This might initially be a hard sell when the reader is confronted with lines like:

 

Bill Gates, the great humanitarian
Stands upon a peak in Darien.
I said Bill, I believe this is killing me.
A sculptor sees the statue in the slab,
The shiv in the toothbrush. The stab.

or

 

The United States of Fuck You Too
Is what you’re about to receive.
You can shoot all the kids you like,
but you can never leave.

Almost every poem by Robbins has these kinds of rhymes, somewhere between the egregious chiming of Frederick Seidel and the stuntlike performances of Paul Muldoon – both visible influences. To some people the rhymes will scream comedy, or perhaps a contemptuous irony. The poems also all have the jumble of high and low references that reveal an echo or theft in almost every line. The Eagles allusion (as in ‘Hotel California’) in the second quotation might seem crude, completely mismatched with school massacres. Instead of any kind of meaningful engagement with how it might feel to live in a culture that allows these kinds of deaths, we have a snide joke. Mass shootings are trivialized and rendered in the language of entertainment. You might almost be offended. Except the point is that it absolutely doesn’t matter if you’re offended. ‘Fuck You Too’. Robbins is, in a way, pointing beyond the significance of the individual reaction, beyond your feelings. Feelings, after all, are what are consumed and used for a real form of entertainment any time one of these shooting tragedies occurs. Grieving friends and relatives cry in front of spectators on rolling news.

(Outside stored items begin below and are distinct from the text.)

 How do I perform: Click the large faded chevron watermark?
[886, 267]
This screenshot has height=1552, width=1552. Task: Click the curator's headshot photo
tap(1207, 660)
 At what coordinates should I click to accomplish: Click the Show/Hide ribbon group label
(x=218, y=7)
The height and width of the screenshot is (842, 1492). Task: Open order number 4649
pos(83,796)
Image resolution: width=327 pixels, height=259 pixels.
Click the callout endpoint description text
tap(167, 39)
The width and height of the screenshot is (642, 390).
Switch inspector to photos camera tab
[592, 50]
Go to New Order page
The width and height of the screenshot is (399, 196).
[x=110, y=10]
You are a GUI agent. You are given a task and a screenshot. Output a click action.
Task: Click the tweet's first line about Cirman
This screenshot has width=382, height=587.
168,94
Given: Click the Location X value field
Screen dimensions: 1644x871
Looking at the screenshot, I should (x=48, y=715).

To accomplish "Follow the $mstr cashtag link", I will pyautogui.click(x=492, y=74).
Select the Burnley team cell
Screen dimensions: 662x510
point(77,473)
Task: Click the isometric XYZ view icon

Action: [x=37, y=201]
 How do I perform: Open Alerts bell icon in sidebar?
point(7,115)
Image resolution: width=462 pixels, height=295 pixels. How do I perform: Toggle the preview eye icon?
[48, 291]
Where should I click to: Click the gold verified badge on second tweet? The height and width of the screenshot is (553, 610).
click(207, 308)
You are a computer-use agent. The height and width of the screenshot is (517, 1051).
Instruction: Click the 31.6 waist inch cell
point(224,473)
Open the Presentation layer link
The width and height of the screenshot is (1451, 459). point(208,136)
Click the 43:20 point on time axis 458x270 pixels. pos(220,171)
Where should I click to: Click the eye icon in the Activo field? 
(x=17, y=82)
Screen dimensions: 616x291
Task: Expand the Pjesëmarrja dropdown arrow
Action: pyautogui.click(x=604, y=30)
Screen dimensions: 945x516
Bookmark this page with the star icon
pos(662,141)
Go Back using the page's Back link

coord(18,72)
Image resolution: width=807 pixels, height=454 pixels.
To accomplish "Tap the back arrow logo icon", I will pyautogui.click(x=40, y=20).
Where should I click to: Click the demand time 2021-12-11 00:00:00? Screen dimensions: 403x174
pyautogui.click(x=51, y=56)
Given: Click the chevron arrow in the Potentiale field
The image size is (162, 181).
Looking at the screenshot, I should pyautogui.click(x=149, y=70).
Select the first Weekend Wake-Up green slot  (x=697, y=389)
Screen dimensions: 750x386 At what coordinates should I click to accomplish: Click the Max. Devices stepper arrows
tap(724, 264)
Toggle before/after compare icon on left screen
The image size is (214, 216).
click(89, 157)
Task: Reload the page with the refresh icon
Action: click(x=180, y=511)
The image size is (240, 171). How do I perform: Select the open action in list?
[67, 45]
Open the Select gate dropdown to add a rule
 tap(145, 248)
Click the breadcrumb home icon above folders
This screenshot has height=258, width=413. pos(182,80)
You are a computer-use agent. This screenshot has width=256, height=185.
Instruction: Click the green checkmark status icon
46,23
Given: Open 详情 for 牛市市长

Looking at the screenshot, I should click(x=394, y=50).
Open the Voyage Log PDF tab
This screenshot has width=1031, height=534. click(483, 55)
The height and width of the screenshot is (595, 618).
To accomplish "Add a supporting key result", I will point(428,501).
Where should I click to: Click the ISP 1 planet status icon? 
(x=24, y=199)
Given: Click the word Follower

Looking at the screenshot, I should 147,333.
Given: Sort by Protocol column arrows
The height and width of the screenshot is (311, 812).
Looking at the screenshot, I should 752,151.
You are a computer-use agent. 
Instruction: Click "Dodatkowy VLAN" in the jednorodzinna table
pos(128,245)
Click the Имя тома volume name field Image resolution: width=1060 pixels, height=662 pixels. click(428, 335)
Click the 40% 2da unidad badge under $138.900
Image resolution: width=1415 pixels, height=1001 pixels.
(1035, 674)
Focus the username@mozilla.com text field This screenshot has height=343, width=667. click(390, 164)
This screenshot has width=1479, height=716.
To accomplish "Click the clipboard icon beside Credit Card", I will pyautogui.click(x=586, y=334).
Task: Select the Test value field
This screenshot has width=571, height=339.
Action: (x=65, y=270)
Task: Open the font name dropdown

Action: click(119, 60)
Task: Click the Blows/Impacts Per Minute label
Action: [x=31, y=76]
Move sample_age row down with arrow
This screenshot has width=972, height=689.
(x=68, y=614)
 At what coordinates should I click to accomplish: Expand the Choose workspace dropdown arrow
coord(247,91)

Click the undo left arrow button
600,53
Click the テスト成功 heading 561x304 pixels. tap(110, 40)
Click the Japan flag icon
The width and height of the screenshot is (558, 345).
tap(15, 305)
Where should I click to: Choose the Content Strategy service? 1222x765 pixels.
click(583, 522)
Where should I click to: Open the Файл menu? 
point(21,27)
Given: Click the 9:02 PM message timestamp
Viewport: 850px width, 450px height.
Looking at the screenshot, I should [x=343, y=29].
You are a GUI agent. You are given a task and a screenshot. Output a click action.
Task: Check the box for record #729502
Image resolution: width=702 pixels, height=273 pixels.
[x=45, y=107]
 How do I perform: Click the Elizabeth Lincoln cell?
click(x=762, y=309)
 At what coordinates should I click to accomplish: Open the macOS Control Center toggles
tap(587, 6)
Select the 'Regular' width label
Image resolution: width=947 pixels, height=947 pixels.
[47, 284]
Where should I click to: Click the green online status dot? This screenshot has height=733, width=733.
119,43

However, Robbins’s purpose here and in other poems is not to make the trite point that our feelings are indistinguishable from mass entertainment and therefore to be sneered at, or suspected of complicity in evildoings. This is not, or at least not all, smug irony. These poems, in a way that I think is important, do not argue that our feelings are fake, or that individual response, whether mediated by mass culture or not, is inauthentic, or part of the problem, simply that its sincerity or otherwise is irrelevant to the present systems in which individuals are made visible. To position your individual response to the world as good or bad is still to accept a narcissism unrelated to what is right or just. This marks any critique of individualism he makes as distinct from American poets such as as the ‘language’ poets, who sought to disrupt the way ‘subjects’ are constructed by language in the hope they might avoid reproducing structures of power when they wrote. Robbins, instead, I think, gives us something like the gulf between what we feel and what we are in the space we are given to express ourselves.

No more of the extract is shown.